# BW last night....



## Jason (Oct 2, 2007)

I wish I had a great report....well it was great in a way.

I started off launching at the end of Ward Basin (forgot the name of launch) bout 2100. I got to the launch and was like dern it...I forfot my lifejackets!!! I called around to some friends and managed to get 3. We took off in high hopes!!! Wind started blowing and a slight chop, water was not too clear. We gave it all we had, I trolled a little, pulled a little...pulled a little more! Got to 1 area that was purty just too shallow. Had to get everyone out of the sled and push/pull!!! We saw zero flatties but gigged a bunch of trash that ended up chum/whole bait fer shark fishing. Managed to get a keeper sheep, good thing...not sure how he would have survived if released! Hahaha. All in all it was a fun trip, winds and water died down around 0200 and we left bout 0300. I did leave a gulp shrimp trail behind the boat, something spooled it but broke off so at least I got the new line back that I just spooled!!! Wasn't thoroughly impressed by the lights I got on there but it may have been more because conditions.... My daughter enjoyed herself gigging trash fish anyways...

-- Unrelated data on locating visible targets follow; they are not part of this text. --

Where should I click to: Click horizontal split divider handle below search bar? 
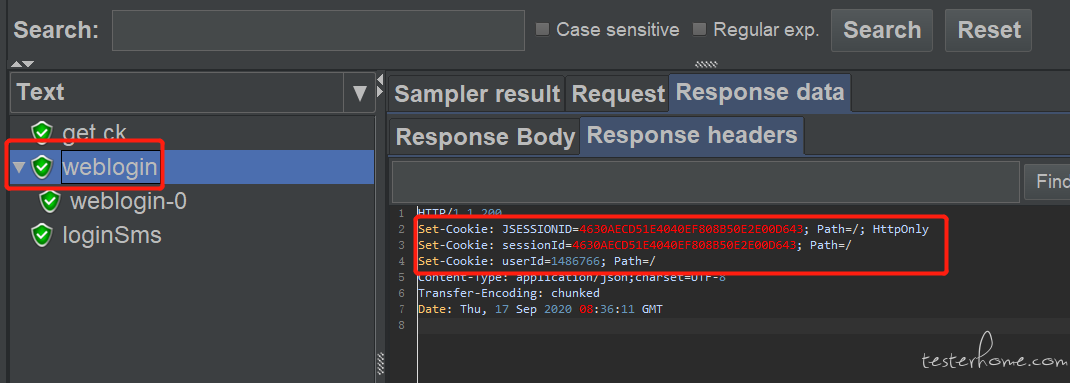click(x=706, y=65)
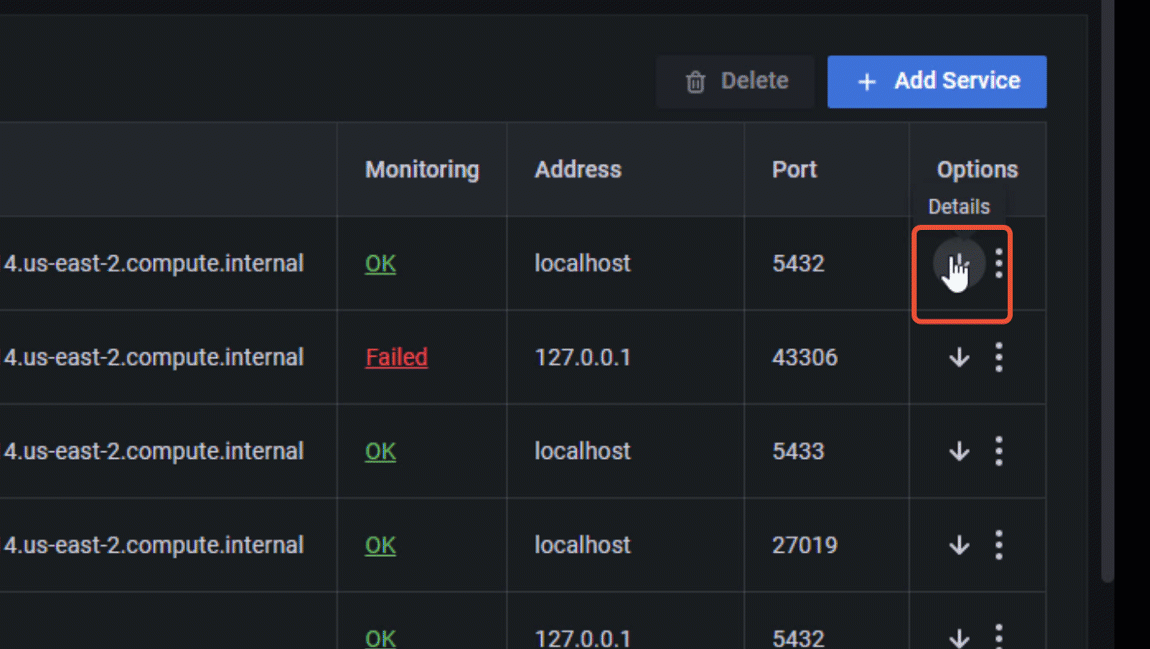The height and width of the screenshot is (649, 1150).
Task: Click the Port column header
Action: point(794,170)
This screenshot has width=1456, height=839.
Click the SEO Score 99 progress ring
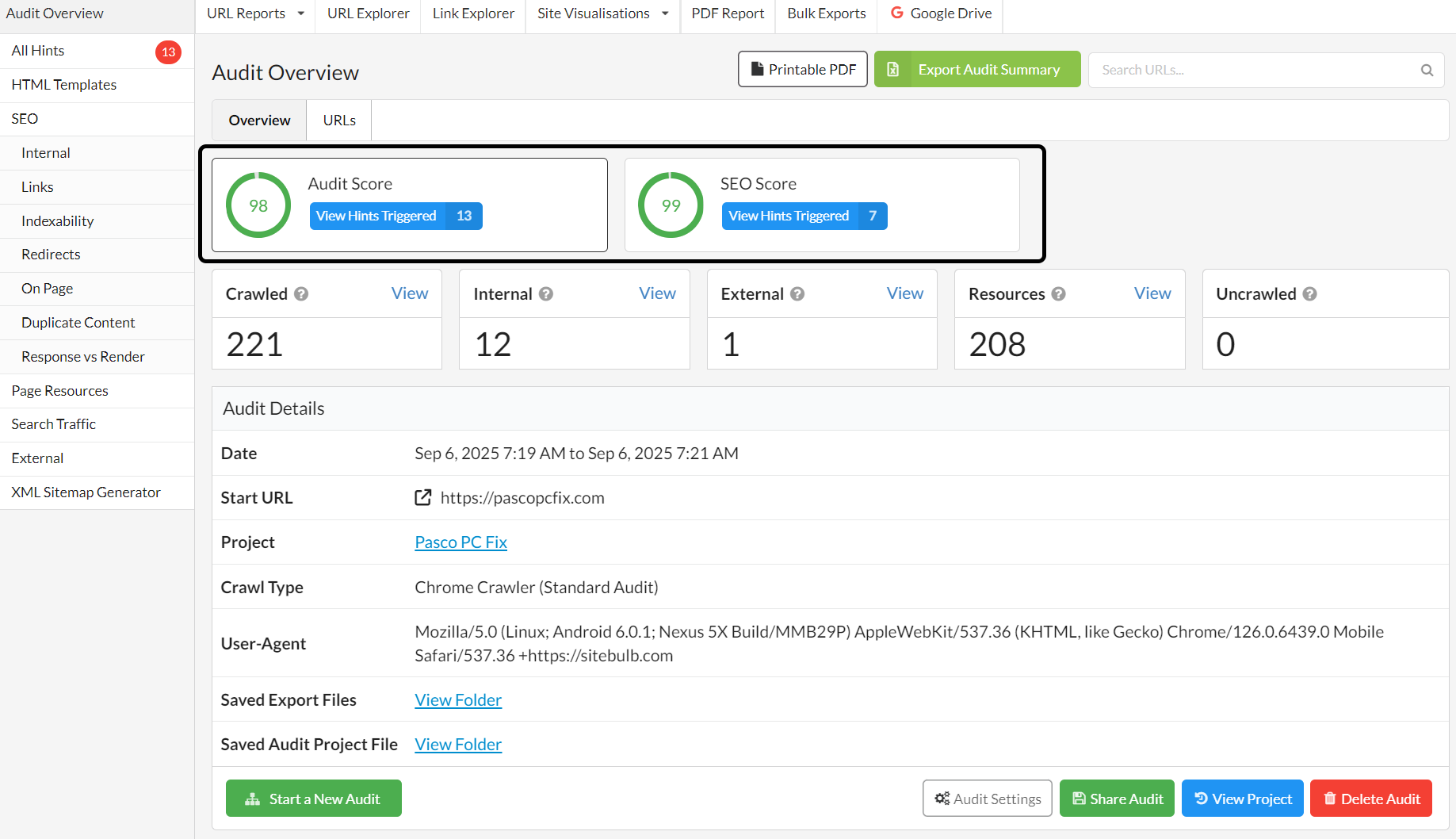[671, 205]
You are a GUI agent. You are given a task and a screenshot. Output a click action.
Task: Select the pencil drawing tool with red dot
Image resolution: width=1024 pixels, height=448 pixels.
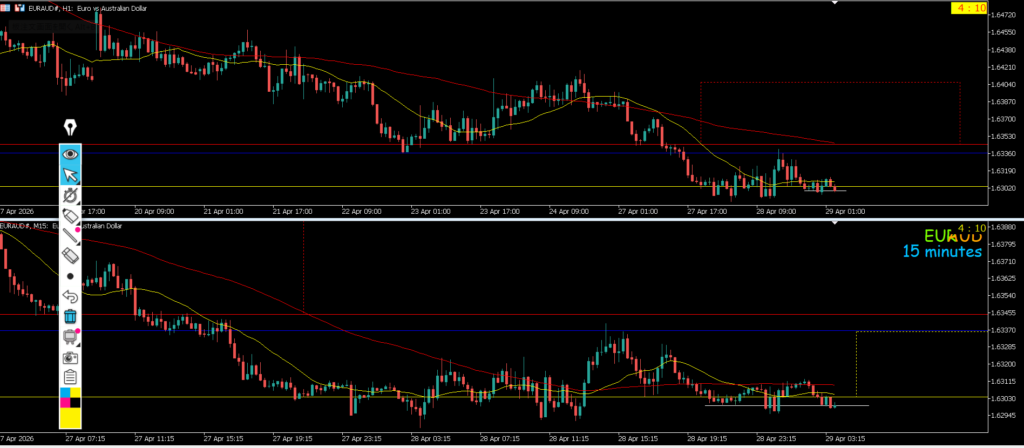70,215
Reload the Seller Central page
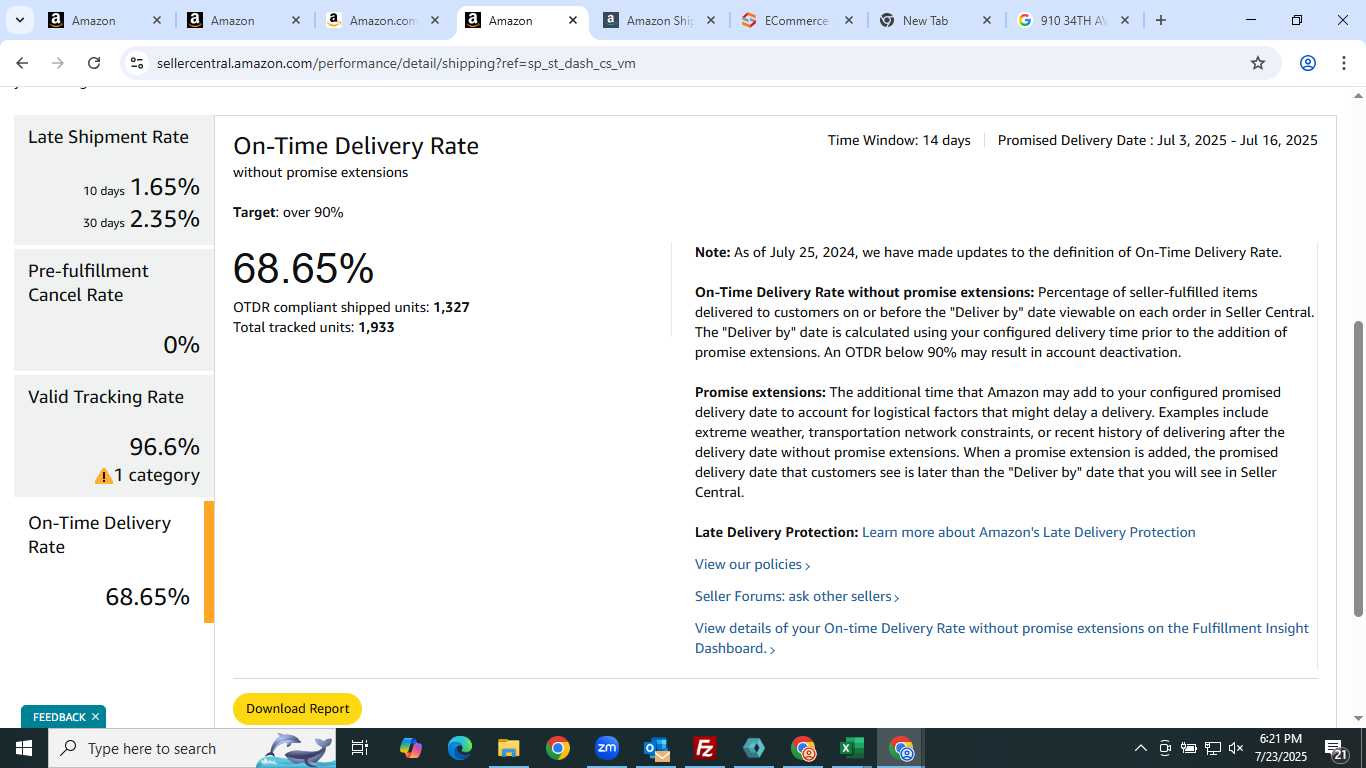Screen dimensions: 1366x768 click(94, 63)
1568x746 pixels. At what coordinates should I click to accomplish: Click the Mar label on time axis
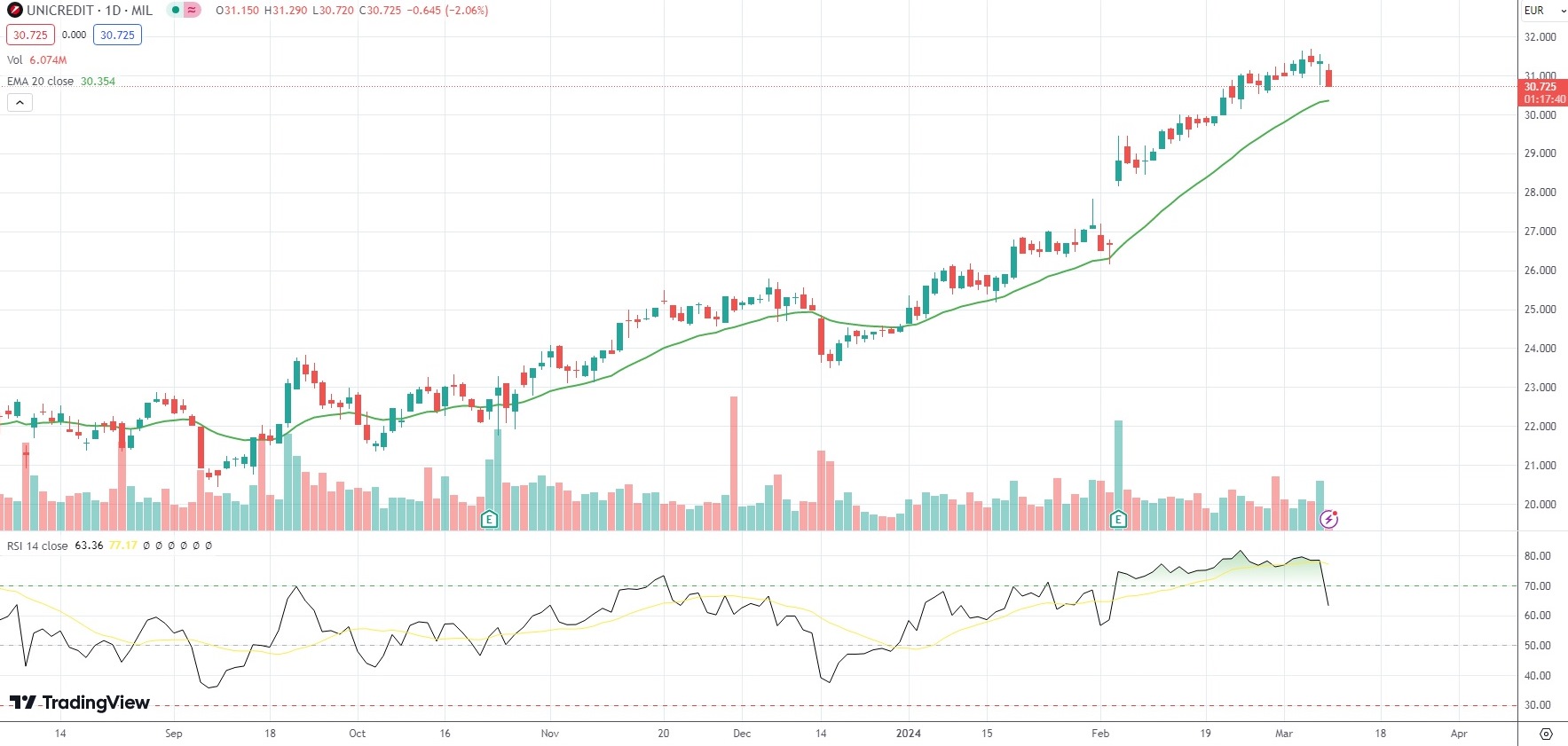[1283, 734]
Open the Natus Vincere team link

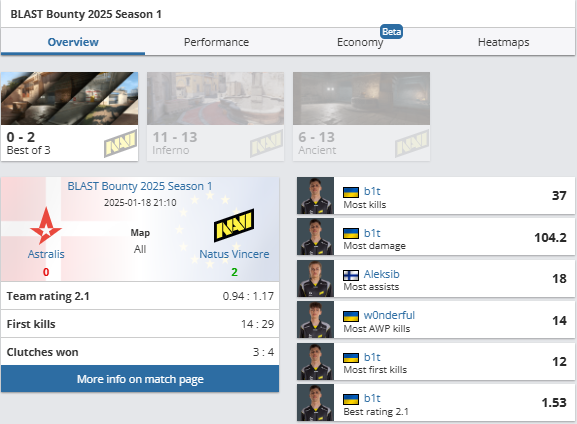tap(234, 254)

I didn't take many shots but the 2nd pic will show you how it turned out to be a great night seeings how it could have ended!!!!

Used my trolling motor like crazy and only used 27% of em!!!


----------



## crazyates (Sep 3, 2011)

I live a few miles from that boat launch at the end of ward basin (browns). I guess the flounder haven't made it to blackwater bay yet. Anyone heard? I usually go to Alabama but would love to get in em by the house. I didn't have much luck in blackwater last summer


----------



## drifterfisher (Oct 9, 2009)

I have drove off with out latching...but never hooking everything up but the ball. Time out with the kiddos is why ya go,stickin fish is the bonus...And time on the water will show you when and where to go. So take'm as much as ya can.


----------



## Jason (Oct 2, 2007)

I am "usually" good about checking once I lock everything down....slacked this time and cant believe I made it from the house to launch and back without it flopping off!!! GOD was watching out fer this idiot last night!


----------



## crazyates (Sep 3, 2011)

I usually complain about how nose heavy my boat is when I move it in the yard but it helps when I do something like that


----------



## Jason (Oct 2, 2007)

crazyates said:


> I usually complain about how nose heavy my boat is when I move it in the yard but it helps when I do something like that


Mine's totally opposite....it's way rear end heavy.....:shifty:


----------



## Catchin Hell (Oct 9, 2007)

Look like you came out a winner whether you caught any fish or not in that situation. :thumbsup:


----------



## flukedaddy (Apr 11, 2009)

Man atleast its not just me. This is my first spring for gigging and all I can say is I know allot of places where not to catch flatties, lol. Went to Galvez landing for the 2nd time on Tuesday night and managed one 14 incher and about 6 skinny mullet. I told my buddy one of the nights I am gonna throw my lights off and go back to daylight huntin where I was allot more successful. The only things I know about gigging is what I have read on here. I swear I have seen 1,000 rays, the other night I did see about 15 crabs as well, of course didnt bring the scoop net.


----------



## drifterfisher (Oct 9, 2009)

Don't worry FD its not you. This spring has been slow for everyone.


----------